** start READING TEXT **

Saturday, March 26, 2011

Fukushima - cui bono?

A lot of us know that Larry Silverstein made an absolute fortune on insurance claims on the twin towers after 911. He took over the lease of the complex a few short months before the event, took out a specific 'terrorist' insurance clause on them, and eventually received two huge pay-outs, as there were two buildings (after appeals). The twin towers were due to be demolished, at great expense, because of the presence of asbestos in the buildings. Presumably that expense would have had to be borne by the leaseholder of the buildings.

We also found out that not only did the CEO of BP sell over half of his shares just before the Gulf of Mexico oil blast and subsequent deadly 'spill', but that Goldman Sachs also shed a lot of their holdings in BP, whilst BP itself mysteriously bought up a huge clean-up operator, again just before the blow-out. A prominent BP critic and oil expert - Matt Simmons - wound up dead 'unexpectedly'.

** end READING TEXT **
** start SUPPLIED MATERIAL **

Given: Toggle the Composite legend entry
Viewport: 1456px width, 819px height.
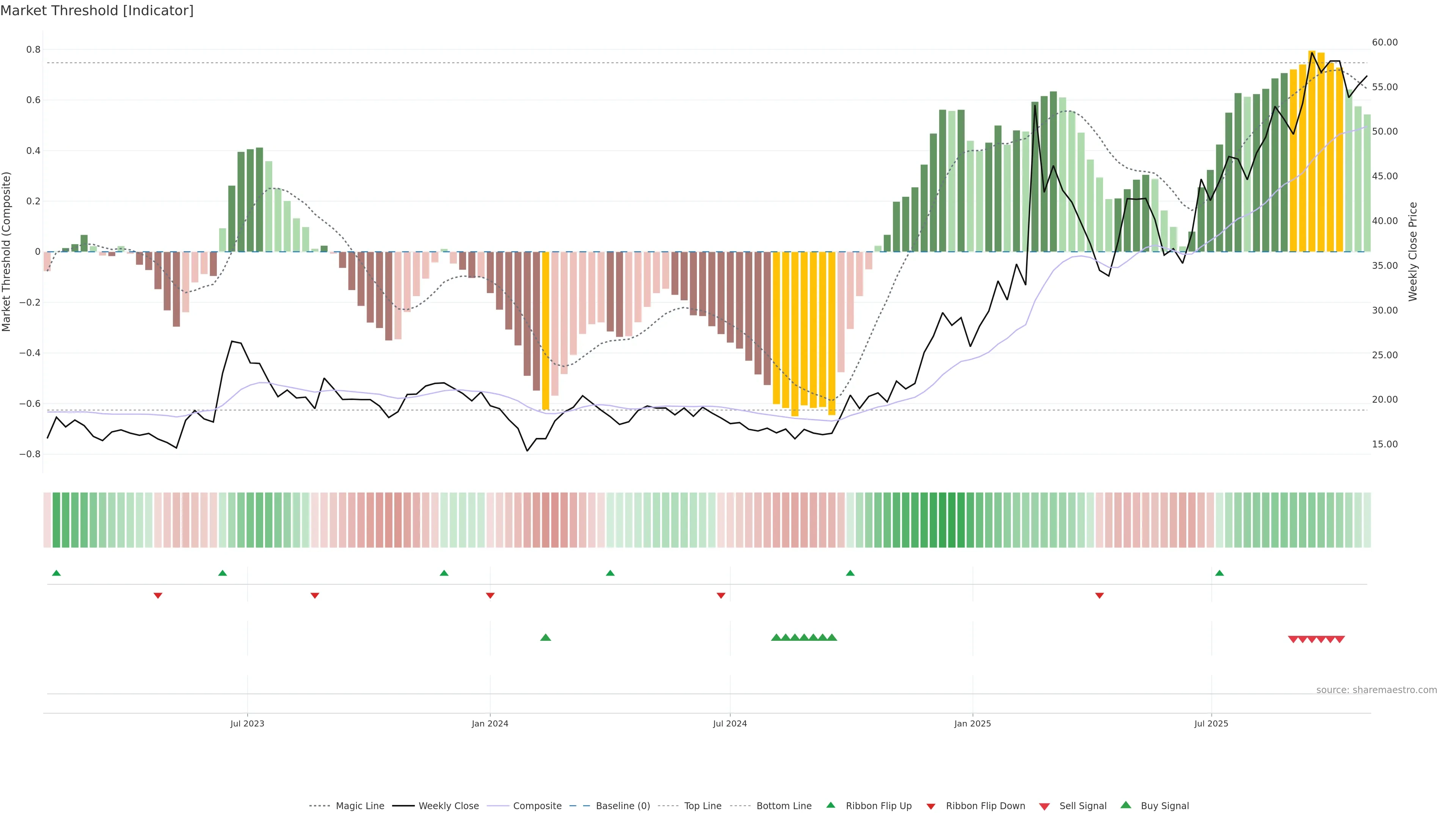Looking at the screenshot, I should [x=537, y=806].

** end SUPPLIED MATERIAL **

JOBS -
**1)** List every word or phrase that the Fukushima post sets off in single quotation marks.
**2)** Please copy the part of the Fukushima post starting with "Saturday, March 26, 2011" and going on through "of the buildings.".

OUTPUTS -
**1)**
'terrorist'
'spill'
'unexpectedly'

**2)**
Saturday, March 26, 2011

Fukushima - cui bono?

A lot of us know that Larry Silverstein made an absolute fortune on insurance claims on the twin towers after 911. He took over the lease of the complex a few short months before the event, took out a specific 'terrorist' insurance clause on them, and eventually received two huge pay-outs, as there were two buildings (after appeals). The twin towers were due to be demolished, at great expense, because of the presence of asbestos in the buildings. Presumably that expense would have had to be borne by the leaseholder of the buildings.